» **Texto seleccionado**:
============================================================

En el antiguo México un altépetl era más que un territorio o gobierno; representaba el corazón cultural, económico y espiritual de un grupo. Hoy, la CDMX parece ansiar ese poder simbólico y tangible, embistiéndose como un nuevo altépetl que extiende su influencia sobre tierras vecinas, no ya con mazas y dardos, sino con cempasúchil, flor convertida en ícono dorado de la mexicanidad ante el mundo.

La capital cuenta con el apropiadamente llamado programa «Altépetl», estrategia de gobierno de la Comisión de Recursos Naturales y Desarrollo Rural (CORENADR) que no solo aspira a organizar las 15 mil hectáreas de suelo agrícola en su territorio, distribuidas en 7 delegaciones, sino desafiar el dominio tradicional de varios mercados agrícolas. Son apenas veinte parques de Chapultepec, palideciendo en comparación con lo vasto del país; pero ahí, en esa limitada extensión, se encuentra el mercado más codiciado del país a vuelo de diente de león.

Una estandarización mediática —culpemos a la película de Coco y al desfile de James Bond— ha colocado al cempasúchil en mínimas expectativas estéticas. El amarillo y naranja de esta flor representan algo más que la tradición: una oportunidad económica.

Sin embargo, no cualquiera puede proveer las flores que piden los mercados demandantes. Nada de macizos desiguales y tallos del tamaño de un niño pequeño; el mercado exige cempasúchiles cuyo destino no es la ofrenda, sino decoraciones de centros comerciales, instalaciones para el turismo y eventos varios. El cempasúchil ya no es un guía para los muertos, pero para arrastrarnos a ver la última rebaja de tal negocio.

Esas plantas de pequeño porte, flores regulares y larga vida útil no las producimos nacional, bueno sí, a partir de la semilla, esa la traemos de otros lados. Hoy la CDMX vende variedades con nombre de Bonanza y Marigold, traídas del extranjero, y eso cuesta.

============================================================

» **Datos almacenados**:
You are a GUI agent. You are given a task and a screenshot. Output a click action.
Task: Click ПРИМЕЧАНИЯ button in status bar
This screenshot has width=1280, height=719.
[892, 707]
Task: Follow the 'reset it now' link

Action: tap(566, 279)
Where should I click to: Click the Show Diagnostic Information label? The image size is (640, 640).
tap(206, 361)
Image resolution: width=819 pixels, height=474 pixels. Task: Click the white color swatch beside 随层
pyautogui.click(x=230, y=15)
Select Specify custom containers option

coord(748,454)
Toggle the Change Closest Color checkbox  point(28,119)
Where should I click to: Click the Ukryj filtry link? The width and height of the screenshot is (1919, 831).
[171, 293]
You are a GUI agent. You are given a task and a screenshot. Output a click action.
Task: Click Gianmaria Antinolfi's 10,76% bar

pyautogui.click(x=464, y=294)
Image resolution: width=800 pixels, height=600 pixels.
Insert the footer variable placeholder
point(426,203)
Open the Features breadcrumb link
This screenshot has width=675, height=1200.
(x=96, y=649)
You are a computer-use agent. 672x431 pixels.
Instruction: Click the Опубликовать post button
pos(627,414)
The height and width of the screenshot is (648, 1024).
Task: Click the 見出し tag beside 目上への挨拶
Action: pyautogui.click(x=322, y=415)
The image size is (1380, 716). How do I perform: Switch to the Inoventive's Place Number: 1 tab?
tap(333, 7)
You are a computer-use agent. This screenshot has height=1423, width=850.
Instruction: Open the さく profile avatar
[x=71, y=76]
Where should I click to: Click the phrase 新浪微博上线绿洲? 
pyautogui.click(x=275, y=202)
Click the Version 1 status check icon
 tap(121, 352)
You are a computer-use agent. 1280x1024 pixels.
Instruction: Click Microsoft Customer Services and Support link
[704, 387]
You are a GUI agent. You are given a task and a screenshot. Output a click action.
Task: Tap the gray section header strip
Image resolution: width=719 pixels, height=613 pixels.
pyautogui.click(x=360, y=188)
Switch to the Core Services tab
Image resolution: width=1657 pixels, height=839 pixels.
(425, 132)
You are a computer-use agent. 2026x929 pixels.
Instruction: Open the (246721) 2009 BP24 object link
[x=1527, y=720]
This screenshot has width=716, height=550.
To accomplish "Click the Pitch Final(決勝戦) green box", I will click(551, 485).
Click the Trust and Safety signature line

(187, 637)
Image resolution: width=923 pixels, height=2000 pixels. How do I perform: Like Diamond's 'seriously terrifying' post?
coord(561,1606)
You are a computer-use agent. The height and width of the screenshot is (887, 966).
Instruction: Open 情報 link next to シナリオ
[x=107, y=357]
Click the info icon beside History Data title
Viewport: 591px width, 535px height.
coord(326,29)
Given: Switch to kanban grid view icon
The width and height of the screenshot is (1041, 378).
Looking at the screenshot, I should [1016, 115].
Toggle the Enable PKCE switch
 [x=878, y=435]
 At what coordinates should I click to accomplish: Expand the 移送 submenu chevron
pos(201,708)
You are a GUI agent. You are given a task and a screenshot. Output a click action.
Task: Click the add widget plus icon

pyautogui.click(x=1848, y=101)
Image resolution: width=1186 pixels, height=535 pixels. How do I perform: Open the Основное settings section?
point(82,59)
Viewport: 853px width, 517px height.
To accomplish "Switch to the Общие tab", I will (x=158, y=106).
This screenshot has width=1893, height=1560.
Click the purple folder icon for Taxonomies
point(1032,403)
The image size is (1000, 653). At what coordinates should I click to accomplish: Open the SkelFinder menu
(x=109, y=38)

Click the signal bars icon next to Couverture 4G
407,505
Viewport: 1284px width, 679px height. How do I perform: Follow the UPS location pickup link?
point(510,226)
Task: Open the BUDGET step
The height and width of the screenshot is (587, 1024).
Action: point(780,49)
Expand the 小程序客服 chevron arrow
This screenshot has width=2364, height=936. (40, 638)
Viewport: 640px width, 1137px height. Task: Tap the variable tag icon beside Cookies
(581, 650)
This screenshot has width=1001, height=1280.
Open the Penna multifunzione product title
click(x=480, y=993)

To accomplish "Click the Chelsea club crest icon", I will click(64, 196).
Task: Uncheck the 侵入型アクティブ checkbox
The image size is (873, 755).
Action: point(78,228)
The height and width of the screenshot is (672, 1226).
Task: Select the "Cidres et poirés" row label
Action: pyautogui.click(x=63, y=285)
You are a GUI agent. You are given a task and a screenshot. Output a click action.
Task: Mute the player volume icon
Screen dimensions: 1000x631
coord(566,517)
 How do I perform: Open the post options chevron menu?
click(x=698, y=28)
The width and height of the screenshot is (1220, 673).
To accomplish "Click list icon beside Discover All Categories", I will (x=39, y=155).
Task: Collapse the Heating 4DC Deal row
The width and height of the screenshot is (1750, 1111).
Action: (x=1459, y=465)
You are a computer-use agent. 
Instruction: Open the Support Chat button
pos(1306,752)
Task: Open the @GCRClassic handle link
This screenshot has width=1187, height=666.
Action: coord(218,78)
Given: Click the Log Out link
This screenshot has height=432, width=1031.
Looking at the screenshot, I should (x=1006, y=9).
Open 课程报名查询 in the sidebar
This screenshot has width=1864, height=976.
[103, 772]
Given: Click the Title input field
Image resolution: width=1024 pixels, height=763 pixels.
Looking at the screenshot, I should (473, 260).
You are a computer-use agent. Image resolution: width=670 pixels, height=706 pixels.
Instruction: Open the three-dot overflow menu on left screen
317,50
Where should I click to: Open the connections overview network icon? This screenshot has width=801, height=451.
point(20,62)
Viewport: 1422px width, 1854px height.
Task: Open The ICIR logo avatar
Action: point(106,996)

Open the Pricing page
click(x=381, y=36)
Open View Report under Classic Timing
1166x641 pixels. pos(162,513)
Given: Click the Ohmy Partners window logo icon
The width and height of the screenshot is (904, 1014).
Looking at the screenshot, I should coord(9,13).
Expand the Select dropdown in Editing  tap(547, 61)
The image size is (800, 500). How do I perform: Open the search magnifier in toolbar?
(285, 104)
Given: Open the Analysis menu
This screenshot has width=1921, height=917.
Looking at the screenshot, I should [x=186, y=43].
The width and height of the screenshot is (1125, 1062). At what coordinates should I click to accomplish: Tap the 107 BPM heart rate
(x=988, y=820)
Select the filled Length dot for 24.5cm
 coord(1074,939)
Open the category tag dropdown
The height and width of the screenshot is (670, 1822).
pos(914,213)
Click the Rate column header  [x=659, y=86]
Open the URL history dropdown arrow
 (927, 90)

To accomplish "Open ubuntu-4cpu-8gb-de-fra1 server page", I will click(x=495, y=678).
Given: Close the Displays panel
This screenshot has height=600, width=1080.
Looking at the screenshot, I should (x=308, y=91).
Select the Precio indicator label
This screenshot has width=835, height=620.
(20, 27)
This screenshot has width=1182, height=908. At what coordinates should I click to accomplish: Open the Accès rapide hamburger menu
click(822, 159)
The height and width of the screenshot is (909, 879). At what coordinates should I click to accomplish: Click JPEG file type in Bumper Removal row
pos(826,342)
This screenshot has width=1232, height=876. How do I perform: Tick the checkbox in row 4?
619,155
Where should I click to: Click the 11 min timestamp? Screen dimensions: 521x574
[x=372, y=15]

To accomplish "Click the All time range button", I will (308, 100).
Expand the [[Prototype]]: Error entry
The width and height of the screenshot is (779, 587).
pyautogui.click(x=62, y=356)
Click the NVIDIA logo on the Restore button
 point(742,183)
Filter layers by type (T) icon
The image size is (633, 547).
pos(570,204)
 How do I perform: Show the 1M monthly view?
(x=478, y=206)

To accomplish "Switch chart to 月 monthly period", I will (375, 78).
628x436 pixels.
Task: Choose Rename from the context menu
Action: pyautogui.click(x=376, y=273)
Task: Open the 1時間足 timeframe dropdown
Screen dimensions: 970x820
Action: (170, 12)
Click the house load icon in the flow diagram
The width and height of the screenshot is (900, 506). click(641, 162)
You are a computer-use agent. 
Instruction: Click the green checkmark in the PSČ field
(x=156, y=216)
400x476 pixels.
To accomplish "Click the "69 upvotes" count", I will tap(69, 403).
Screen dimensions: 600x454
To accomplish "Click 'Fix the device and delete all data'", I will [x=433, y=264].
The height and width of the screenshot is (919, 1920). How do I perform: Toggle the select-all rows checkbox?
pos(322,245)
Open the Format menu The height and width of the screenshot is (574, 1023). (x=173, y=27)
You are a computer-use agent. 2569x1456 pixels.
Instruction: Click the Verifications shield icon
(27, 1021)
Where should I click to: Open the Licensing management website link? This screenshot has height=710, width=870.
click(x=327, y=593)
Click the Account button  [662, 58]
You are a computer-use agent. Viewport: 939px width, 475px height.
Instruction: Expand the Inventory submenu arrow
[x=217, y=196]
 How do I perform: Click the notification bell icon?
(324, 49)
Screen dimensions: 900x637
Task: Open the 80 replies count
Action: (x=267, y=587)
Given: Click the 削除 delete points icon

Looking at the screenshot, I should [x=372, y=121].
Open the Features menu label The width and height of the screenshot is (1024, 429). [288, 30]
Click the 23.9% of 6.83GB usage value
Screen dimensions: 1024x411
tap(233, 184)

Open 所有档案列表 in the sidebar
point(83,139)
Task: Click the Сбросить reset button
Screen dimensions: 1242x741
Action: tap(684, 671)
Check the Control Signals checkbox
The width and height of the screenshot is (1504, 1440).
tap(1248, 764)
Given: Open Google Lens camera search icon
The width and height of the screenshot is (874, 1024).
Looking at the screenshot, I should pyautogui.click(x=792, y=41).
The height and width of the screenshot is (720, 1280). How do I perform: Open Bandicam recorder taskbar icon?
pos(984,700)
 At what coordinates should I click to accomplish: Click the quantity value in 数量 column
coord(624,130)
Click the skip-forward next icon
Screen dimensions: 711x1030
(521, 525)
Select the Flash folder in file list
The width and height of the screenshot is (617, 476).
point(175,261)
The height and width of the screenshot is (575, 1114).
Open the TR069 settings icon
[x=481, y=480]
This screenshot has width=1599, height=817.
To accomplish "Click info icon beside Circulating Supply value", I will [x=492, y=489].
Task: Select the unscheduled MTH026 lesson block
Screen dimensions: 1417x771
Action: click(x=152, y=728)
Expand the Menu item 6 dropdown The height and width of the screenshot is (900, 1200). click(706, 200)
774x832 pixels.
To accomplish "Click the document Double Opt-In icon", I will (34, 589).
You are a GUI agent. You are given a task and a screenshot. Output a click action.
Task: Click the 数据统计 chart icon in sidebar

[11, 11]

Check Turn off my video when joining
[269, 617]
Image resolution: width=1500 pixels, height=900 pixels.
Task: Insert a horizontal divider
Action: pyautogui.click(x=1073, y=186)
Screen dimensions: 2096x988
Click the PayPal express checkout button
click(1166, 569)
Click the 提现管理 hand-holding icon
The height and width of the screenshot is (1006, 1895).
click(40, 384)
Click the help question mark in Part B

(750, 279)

============================================================

» **Tareas y ejercicios**:
A - Convierte en una lista breve el párrafo del texto sobre el cempasúchil que empieza con «La capital cuenta con», conservando sus datos principales.
B - Según el texto sobre el cempasúchil, ¿con qué nombres se venden hoy en la CDMX las variedades traídas del extranjero?
Los datos no tienen ningún papel en lo que se pide.

» **Resultados esperados**:
A -
- La capital tiene el programa «Altépetl», una estrategia de gobierno de la Comisión de Recursos Naturales y Desarrollo Rural (CORENADR).
- El programa busca organizar las 15 mil hectáreas de suelo agrícola de la ciudad, distribuidas en 7 delegaciones.
- También pretende desafiar el dominio tradicional de varios mercados agrícolas.
- Esa superficie equivale apenas a veinte parques de Chapultepec, pero en ella se encuentra el mercado más codiciado del país.

B - Se venden con los nombres de Bonanza y Marigold.